4.8. Mouse Islet RNA Extraction and qPCR
RNA extraction was performed on isolated mouse islets using a TRI reagent according to the manufacturer’s protocol (Sigma T9424, Castle Hill, NSW, Australia). cDNA synthesis was performed using 225 to 350 ng RNA and an iScript cDNA synthesis kit (Bio-Rad) according to the manufacturer’s protocol.
Quantitative real-time PCR (qPCR) was conducted using the following primer sequences for
Slc2a6 (forward primer: GCG ACT CCT GGA GAG AGA GA, reverse primer: CAG GAT GCC TGG ATT TTG TC),
Slc2a2 (forward primer: TGT GCT GCT GGA TAA ATT CGC CTG, reverse primer: AAC CAT GAA CCA AGG GAT TGG ACC) and the housekeeping gene
Ppia (forward primer: CGA TGA CGA GCC CTT GG, reverse primer: TCT GCT GTC TTT GGA ACT TTG TC). PCR products were amplified in the following (15 µL) reaction: 700 nM primers, 7.5 µL iTaq Universal SYBR Green Supermix (Bio-Rad), 3.5 µL nuclease-free water, and 2 µL cDNA, using an Applied Biosystems ViiA7 Real-Time PCR System (Thermofisher, Waltham, MA, USA).
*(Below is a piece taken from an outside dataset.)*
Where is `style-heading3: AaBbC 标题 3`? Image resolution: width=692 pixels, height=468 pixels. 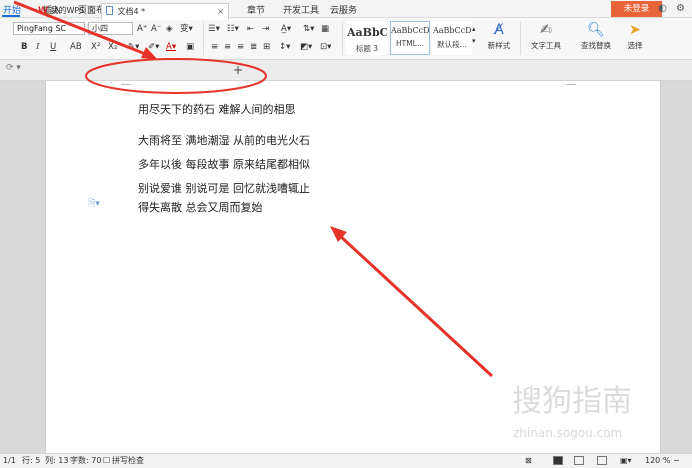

PCR cycling conditions were as follows: 95 °C (20 s), 40 cycles (95 °C (1 s) and 60 °C (20 s)) and melt curve stage (95 °C (15 s), 60 °C (1 min), and 95 °C (15 s)). qPCR analysis was performed using the Pfaffl method [
32].
4.9. Statistical Analysis
All statistical analyses were conducted using Graphpad Prism 9.3.1 (San Diego, CA, USA). Data show mean ± SEM, and data points indicate biological replicates unless otherwise specified. A p-value of less than 0.05 was considered statistically significant.
For gene expression data with more than two groups, significance was determined by two-way ANOVA with Sidak’s correction. When comparing only two groups, the Student’s T-test was performed. Pearson’s correlation was conducted on human SLC2A6 expression and BMI data. For body weight, body composition, and glucose tolerance data that were normally distributed with standard deviations that were not significantly different according to the Brown–Forsythe test, significance was assessed by one-way ANOVA with Sidak’s correction. For data that failed the Brown–Forsythe test, Welch’s one-way ANOVA with Dunnett’s correction was performed instead. The Kruskal–Wallis test with Dunn’s correction was utilized for non-parametric data. For fed and fasted glucose and insulin data, significance was assessed by two-way ANOVA with multiple comparisons using Graphpad Prism QuickCalcs, which performs Bonferroni’s correction and allows for the manual selection of relevant comparisons to avoid inappropriate comparison of groups where both Lep and Slc2a6 genotypes were different.
For GSIS data, data points indicate biological replicates, which are the average of 4 technical replicate wells per mouse. Any outlier wells were removed using Grubbs’ test [
33]. Significance was assessed by two-way ANOVA with Sidak’s multiple comparisons test.